Madrigali
Stuttgart


18:30 in P1–introduction
19:30 in T3–concert
21:30 in P1–After Show with snacks and drinks
Kaija Saariaho: From the Grammar of Dreams II
for 2 sopranos (1988)
José Luis Perdigón: Io
for six voices (2025) GP
Sidney Corbett: The Divine Darkness
for two female voices (2005)
Sergej Newski: Due madrigali
for six voices (2024)
———-
Salvatore Sciarrino: 12 madrigali
for six voices (2008)
on haikus by the Japanese poet Matsuo Bashô
Neue Vocalsolisten
Johanna Vargas, soprano
Susanne Leitz-Lorey, soprano
Helena Sorokina, mezzo-soprano
Chiara Ducomble, Mezzo-soprano (* Work by S. Newski)
Martin Nagy, tenor
Guillermo Anzorena, baritone
Andreas Fischer, bass
The madrigal, which flourished in the Renaissance, is once again the supreme discipline of the art of composition with voices. And Salvatore Sciarrino is its master.
‘When, if not now?
Where, if not here?
Who, if not you?
This is what my music says to those who listen to it. It seeks encounters and extends an invitation: Open your mind, sharpen your awareness. Or simply: follow me.

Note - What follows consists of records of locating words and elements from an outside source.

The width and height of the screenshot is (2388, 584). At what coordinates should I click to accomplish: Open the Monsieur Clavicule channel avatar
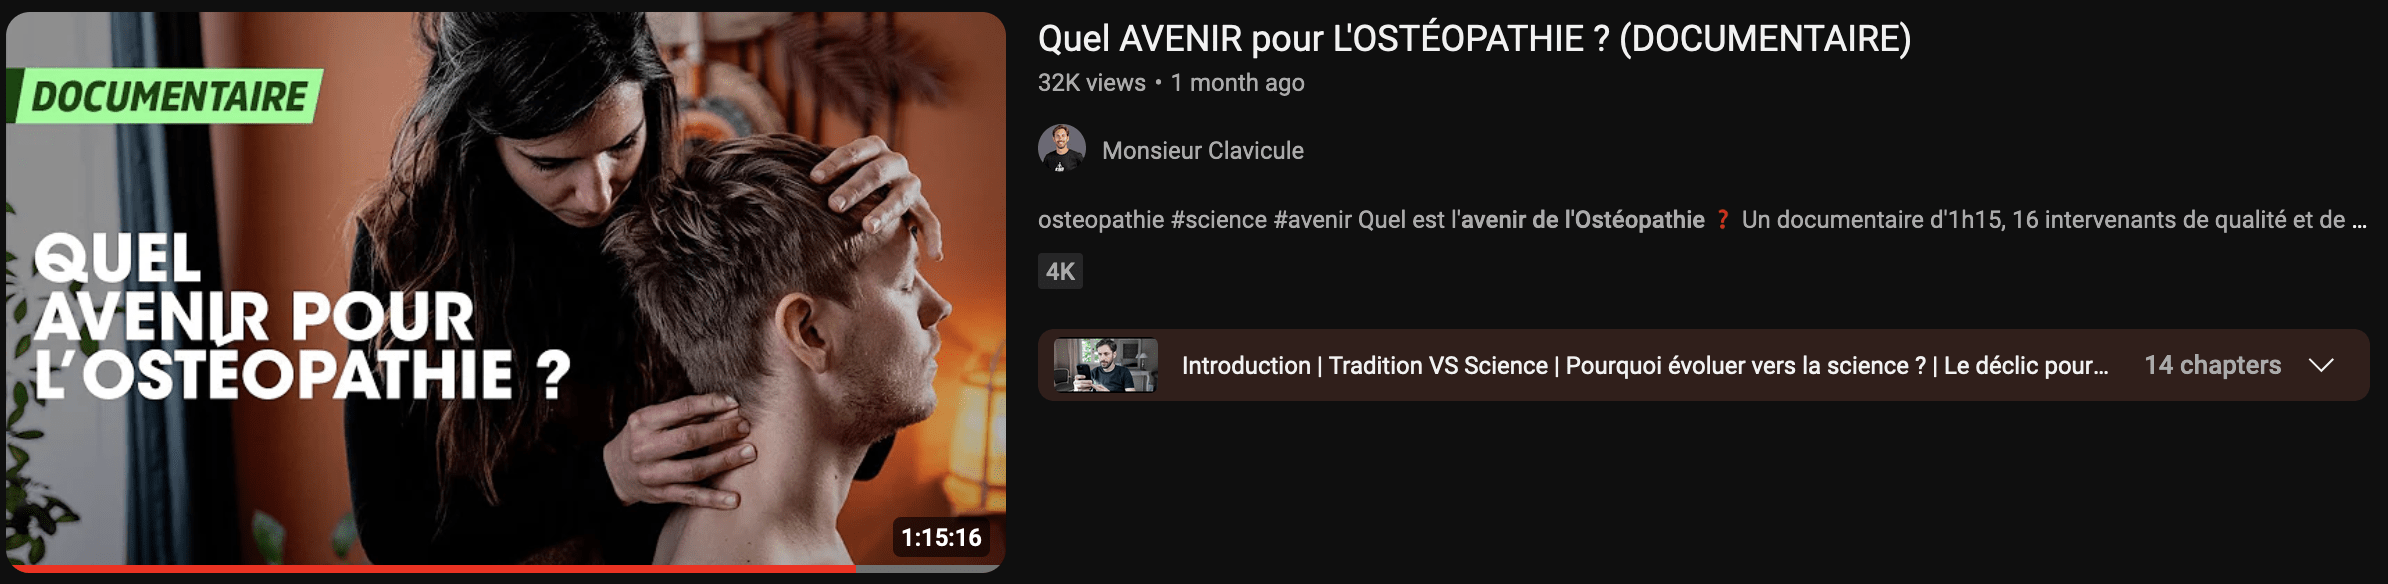click(1062, 149)
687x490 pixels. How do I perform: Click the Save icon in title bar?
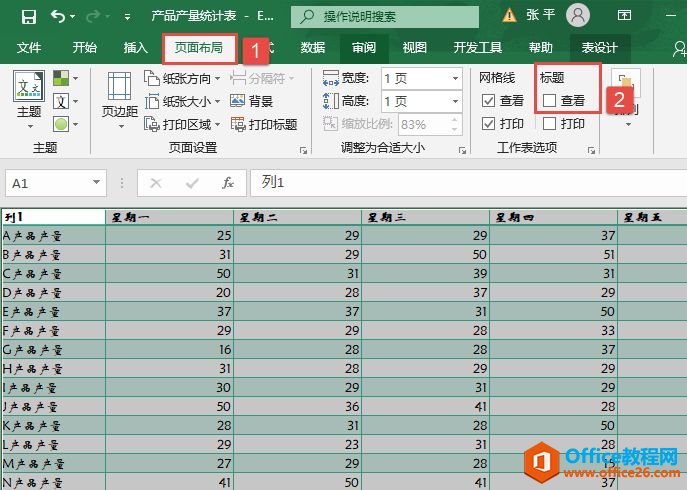coord(28,16)
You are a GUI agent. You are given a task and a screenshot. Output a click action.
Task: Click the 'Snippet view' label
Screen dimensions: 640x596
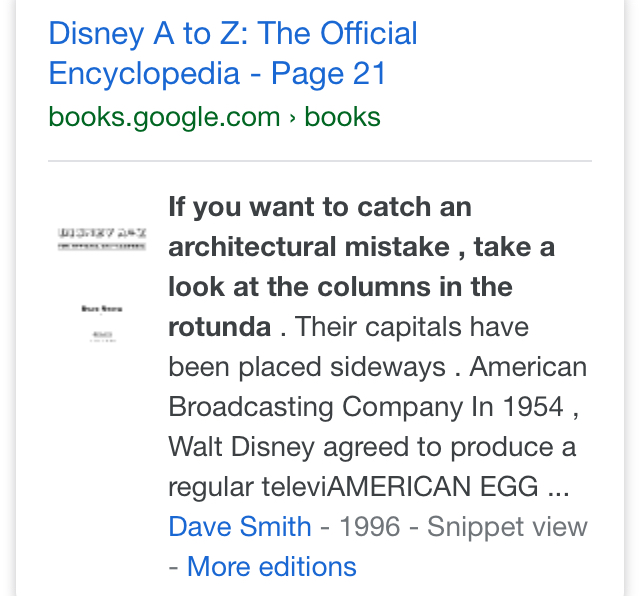(507, 527)
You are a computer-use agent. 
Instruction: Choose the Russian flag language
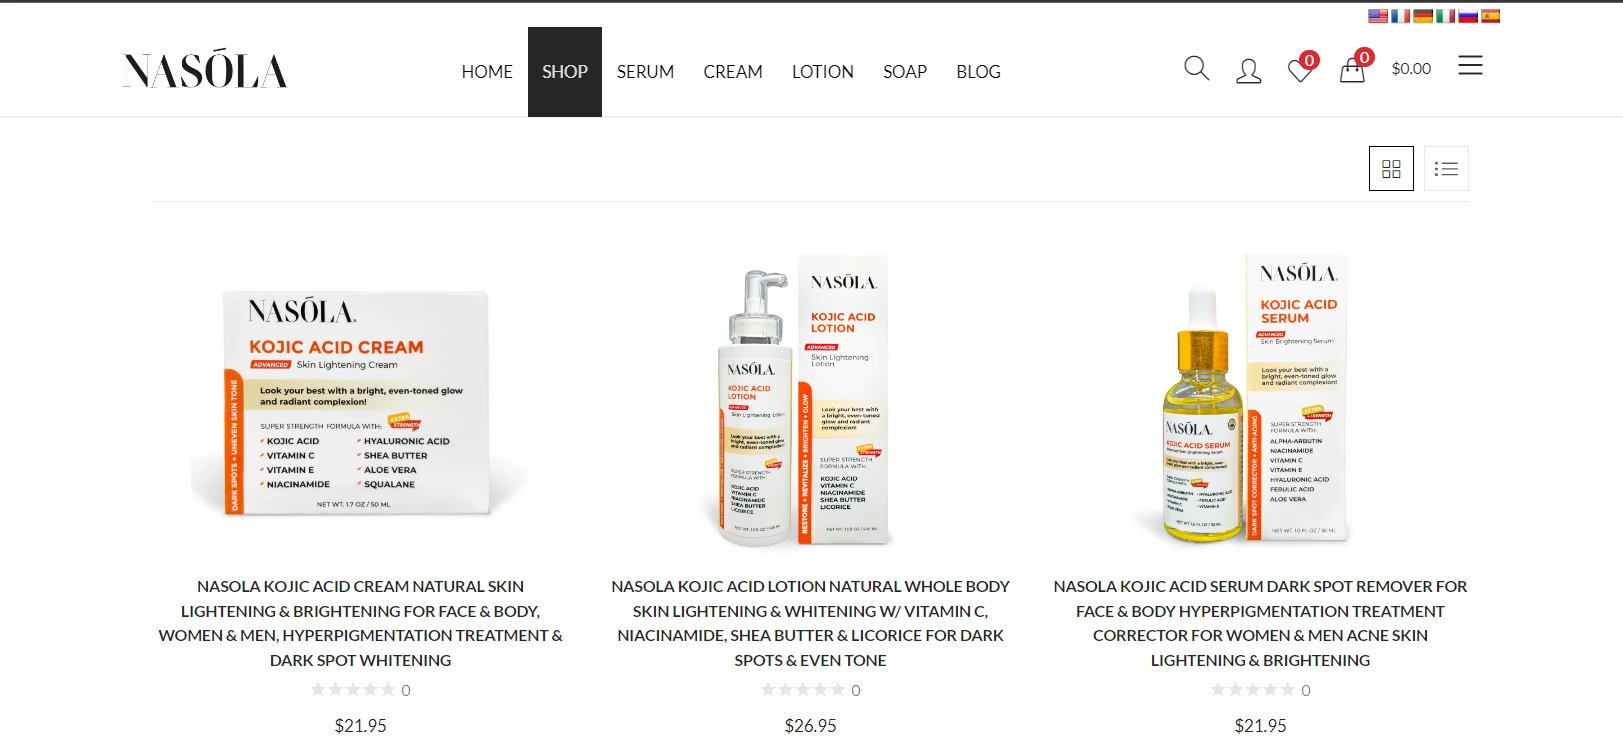click(x=1468, y=16)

I guide the listener into the music and stimulate them with tiny events…’
(Salvatore Sciarrino)
The diversity of the modern madrigal
In her madrigal ‘From the Grammar of Dreams II’, based on texts by Silvia Plath, Finnish composer Kaija Saariaho, renowned as a master of graphically sketched sound development and ‘magical lines’, powerfully yet delicately explores themes such as ‘life and death, escape and madness, self-destruction and the struggle against it’. Sidney Corbett takes the audience into the world of mystical theology in his madrigal ‘Die Göttliche Dunkelheit’ (The Divine Darkness), based on a text by Pseudo-Dionysius Areopagita.
In his exquisite ‘due madrigali’, Sergei Nevsky expresses the immortal longing for freedom and the hard struggle to achieve it. The work is dedicated to Alexei Navalny. And the young Canarian composer José Luis Perdigón, who is currently refining his craft in Elena Mendoza’s composition class, creates an imaginary atmosphere in his work ‘Io’ in which ‘sound and movement behave differently–fragile, interwoven and sometimes disjointed’.
The highlight of the evening is the performance of Salvatore Sciarrino’s ‘12 madrigali’. In 2008, the ‘master of silence’ dedicated his intricate and delicate ‘madrigali’, based on haikus by the Japanese poet Matsuo Bashô, to the Neuen Vocalsolisten. Since the premiere, the singers have performed this icon of contemporary vocal art more than 30 times and are already excited to discover what new things they will find this time in this cycle, which will probably never be fully explored.